4. 13º Salário Proporcional:

- \( (1.100 / 12) * 12 = 1.100,00 \)


5. Liberação de Saque do FGTS com Multa de 40%:

- \( 1.100 * 8% = 88,00 \)

- \( 88,00 * 40% = 35,20 \)



Total das Verbas Rescisórias:

- \( 550,00 + 1.100,00 + 366,67 + 1.100,00 + 35,20 = 3.151,87 \)


Portanto, Ana teria direito a aproximadamente R$ 3.151,87 em verbas rescisórias,


(Este é um exemplo simplificado e não leva em conta possíveis deduções ou acréscimos específicos que podem ocorrer em casos reais. Recomenda-se consultar um profissional jurídico para obter uma avaliação mais precisa da situação.)

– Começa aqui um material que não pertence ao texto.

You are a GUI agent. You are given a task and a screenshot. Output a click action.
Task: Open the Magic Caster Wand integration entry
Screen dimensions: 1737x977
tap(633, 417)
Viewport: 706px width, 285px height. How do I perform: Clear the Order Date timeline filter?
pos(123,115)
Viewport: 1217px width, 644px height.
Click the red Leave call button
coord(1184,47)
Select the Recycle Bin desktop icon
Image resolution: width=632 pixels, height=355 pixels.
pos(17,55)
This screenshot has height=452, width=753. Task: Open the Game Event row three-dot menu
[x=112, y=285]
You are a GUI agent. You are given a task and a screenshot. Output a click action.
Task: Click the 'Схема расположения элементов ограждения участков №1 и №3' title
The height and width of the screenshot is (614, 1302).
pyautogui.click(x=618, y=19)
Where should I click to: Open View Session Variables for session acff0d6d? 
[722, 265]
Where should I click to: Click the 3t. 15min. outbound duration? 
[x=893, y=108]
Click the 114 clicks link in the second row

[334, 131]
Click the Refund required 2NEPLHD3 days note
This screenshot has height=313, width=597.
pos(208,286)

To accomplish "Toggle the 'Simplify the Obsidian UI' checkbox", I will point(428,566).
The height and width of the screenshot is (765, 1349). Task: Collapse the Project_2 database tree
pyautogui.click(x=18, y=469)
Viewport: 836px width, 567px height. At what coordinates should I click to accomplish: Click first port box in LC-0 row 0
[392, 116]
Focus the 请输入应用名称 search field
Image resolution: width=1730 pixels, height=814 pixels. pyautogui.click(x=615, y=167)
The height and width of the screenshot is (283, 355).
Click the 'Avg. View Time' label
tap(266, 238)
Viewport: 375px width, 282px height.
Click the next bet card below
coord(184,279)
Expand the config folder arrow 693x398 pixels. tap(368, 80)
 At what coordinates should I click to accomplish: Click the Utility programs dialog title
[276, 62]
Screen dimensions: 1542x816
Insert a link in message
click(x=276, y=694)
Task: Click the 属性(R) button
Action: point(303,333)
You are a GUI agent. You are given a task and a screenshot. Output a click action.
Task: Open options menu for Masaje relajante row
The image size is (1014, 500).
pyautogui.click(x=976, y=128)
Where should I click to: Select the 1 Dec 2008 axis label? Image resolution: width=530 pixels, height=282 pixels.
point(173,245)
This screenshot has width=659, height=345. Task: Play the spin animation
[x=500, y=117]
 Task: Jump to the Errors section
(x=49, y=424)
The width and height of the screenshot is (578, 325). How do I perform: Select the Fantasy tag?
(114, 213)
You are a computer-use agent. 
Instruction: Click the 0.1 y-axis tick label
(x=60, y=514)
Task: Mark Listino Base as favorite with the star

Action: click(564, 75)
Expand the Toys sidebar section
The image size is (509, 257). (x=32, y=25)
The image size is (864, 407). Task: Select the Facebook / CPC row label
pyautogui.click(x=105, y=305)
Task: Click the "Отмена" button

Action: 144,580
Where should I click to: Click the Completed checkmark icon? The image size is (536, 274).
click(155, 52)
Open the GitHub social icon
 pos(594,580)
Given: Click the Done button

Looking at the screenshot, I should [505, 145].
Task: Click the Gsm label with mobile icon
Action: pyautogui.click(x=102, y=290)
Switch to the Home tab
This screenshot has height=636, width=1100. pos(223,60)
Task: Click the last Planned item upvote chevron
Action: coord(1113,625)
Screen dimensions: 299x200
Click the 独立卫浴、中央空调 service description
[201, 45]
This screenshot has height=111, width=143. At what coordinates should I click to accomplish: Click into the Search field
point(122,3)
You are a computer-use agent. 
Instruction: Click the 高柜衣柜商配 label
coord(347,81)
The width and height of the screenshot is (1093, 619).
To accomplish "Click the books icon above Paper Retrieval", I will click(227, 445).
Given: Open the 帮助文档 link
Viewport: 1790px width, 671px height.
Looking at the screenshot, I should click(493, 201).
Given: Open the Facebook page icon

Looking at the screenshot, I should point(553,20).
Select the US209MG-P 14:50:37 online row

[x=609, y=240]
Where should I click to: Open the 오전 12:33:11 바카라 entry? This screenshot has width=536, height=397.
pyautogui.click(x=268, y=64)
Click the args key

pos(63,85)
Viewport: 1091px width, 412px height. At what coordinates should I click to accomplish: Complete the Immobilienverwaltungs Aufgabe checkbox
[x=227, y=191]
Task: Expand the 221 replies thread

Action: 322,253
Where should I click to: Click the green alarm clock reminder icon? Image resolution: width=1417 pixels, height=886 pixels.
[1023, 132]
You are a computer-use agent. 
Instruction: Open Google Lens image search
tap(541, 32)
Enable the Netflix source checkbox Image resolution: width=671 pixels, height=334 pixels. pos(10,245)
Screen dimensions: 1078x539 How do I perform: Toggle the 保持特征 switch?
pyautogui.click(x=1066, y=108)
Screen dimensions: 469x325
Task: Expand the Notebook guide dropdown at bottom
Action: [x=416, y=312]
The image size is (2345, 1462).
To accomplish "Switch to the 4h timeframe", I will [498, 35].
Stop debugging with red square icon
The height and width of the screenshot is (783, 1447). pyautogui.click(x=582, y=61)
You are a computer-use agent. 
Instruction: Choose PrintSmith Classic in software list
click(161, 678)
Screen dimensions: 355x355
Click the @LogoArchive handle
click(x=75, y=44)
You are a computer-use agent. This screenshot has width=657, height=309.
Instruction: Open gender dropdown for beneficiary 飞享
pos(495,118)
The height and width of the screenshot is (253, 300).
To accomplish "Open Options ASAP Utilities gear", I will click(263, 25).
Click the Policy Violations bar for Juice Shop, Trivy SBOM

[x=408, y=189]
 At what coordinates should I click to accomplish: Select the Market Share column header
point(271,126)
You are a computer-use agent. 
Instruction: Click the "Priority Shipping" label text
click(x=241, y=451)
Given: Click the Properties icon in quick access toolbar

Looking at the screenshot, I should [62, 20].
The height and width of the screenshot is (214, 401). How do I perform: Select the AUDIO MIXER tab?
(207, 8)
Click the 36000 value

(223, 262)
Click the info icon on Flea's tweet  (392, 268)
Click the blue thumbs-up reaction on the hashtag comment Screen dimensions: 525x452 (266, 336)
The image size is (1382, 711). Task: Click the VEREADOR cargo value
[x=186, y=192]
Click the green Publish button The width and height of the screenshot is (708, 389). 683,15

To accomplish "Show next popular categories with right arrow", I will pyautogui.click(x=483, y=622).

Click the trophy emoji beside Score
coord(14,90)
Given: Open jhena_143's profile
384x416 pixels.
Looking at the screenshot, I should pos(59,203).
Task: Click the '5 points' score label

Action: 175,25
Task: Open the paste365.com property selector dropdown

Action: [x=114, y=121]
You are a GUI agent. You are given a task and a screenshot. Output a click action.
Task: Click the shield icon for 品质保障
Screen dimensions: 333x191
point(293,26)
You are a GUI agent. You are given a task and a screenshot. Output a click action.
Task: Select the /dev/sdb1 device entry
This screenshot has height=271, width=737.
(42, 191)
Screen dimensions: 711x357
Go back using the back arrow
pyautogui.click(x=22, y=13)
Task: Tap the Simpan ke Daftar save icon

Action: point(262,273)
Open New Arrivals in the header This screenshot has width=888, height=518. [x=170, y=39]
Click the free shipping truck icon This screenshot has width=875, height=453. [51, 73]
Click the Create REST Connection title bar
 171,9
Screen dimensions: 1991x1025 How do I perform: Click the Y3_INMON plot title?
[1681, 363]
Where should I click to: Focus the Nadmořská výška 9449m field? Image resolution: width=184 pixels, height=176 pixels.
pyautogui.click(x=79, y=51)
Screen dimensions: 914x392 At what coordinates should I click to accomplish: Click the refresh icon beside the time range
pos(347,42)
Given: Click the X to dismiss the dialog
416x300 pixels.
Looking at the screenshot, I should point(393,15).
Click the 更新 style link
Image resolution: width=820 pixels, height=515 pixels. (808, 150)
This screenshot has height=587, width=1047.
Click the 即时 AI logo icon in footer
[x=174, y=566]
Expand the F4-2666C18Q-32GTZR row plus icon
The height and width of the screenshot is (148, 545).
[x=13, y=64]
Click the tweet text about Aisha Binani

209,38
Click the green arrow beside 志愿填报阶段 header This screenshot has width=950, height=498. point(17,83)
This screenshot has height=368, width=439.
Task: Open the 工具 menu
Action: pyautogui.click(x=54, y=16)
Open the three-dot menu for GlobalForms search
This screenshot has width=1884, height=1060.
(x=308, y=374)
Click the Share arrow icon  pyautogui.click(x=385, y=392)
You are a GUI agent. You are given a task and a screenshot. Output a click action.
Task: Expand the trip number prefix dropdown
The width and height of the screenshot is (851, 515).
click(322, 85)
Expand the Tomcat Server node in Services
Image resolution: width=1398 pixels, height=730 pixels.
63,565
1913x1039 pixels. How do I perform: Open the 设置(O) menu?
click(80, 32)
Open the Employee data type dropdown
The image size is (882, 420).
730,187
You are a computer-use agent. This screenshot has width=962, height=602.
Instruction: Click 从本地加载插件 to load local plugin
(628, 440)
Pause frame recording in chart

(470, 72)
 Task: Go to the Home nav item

Caso um empregado esteja enfrentando o descumprimento reiterado da lei, é crucial documentar as irregularidades e comunicar ao empregador para que sejam tomadas as providências necessárias. Se a situação persistir, o pedido de rescisão indireta pode ser formalizado por meio de uma reclamação trabalhista, a ser apresentada pelo próprio empregado junto à Vara do Trabalho mais próxima do local onde presta serviços.


Embora a orientação jurídica seja recomendada, qualquer pessoa pode reivindicar seus direitos perante a Justiça do Trabalho sem a necessidade de contratar um advogado, conforme estabelecido pelo artigo 791 da CLT.


É essencial que o empregado esteja ciente de que, no caso de indeferimento de seu pedido de rescisão indireta na Justiça do Trabalho, o contrato de emprego será considerado terminado por sua própria iniciativa, assemelhando-se a um pedido de demissão. Nesse cenário, ele não terá direito a sacar o FGTS, receber a multa correspondente a 40% de seu saldo, nem receber as guias do seguro-desemprego. Além disso, estará sujeito ao pagamento de honorários de sucumbência, calculados sobre o valor atualizado da causa, seguindo as regras específicas aplicáveis aos beneficiários da justiça gratuita.



Abandono de Emprego


Em situações em que o empregado deixa de comparecer ao trabalho para, posteriormente, ingressar com uma reclamação trabalhista buscando a rescisão indireta, mas não obtém sucesso, a jurisprudência do TST tem entendido que esse comportamento, por si só, não caracteriza abandono de emprego sujeito a justa causa. A razão reside no fato de que a ausência do empregado para buscar a rescisão indireta do contrato de trabalho constitui o exercício legítimo de um direito previsto em lei. Isso significa que o afastamento não indica a intenção de simplesmente abandonar o emprego, mas sim de buscar, de acordo com as normas legais, o término do vínculo devido a circunstâncias que tornam sua continuidade insustentável. Essa distinção é crucial para garantir que o empregado não seja injustamente penalizado por buscar seus direitos nos termos da legislação trabalhista.


Aviso-Prévio


Embora, em regra, um empregado que decide deixar o emprego por vontade própria deva cumprir aviso-prévio, no TST prevalece a interpretação de que o ajuizamento de uma reclamação trabalhista com pedido de rescisão indireta supre essa necessidade. Nesse contexto, mesmo que o pedido seja indeferido, o empregado não terá que compensar o aviso-prévio com as possíveis verbas rescisórias de responsabilidade do empregador.

Proteção de Direitos



A rescisão indireta, quando fundamentada de maneira adequada e respaldada por evidências, representa um instrumento valioso de proteção dos direitos do empregado diante de condições adversas de trabalho e reiteradas violações contratuais pelo empregador. Trata-se de um mecanismo legal a ser utilizado de forma excepcional, quando a manutenção do emprego torna-se insustentável. Portanto, é crucial que seja empregado com a lealdade que deve sempre nortear a relação entre empregador e empregado.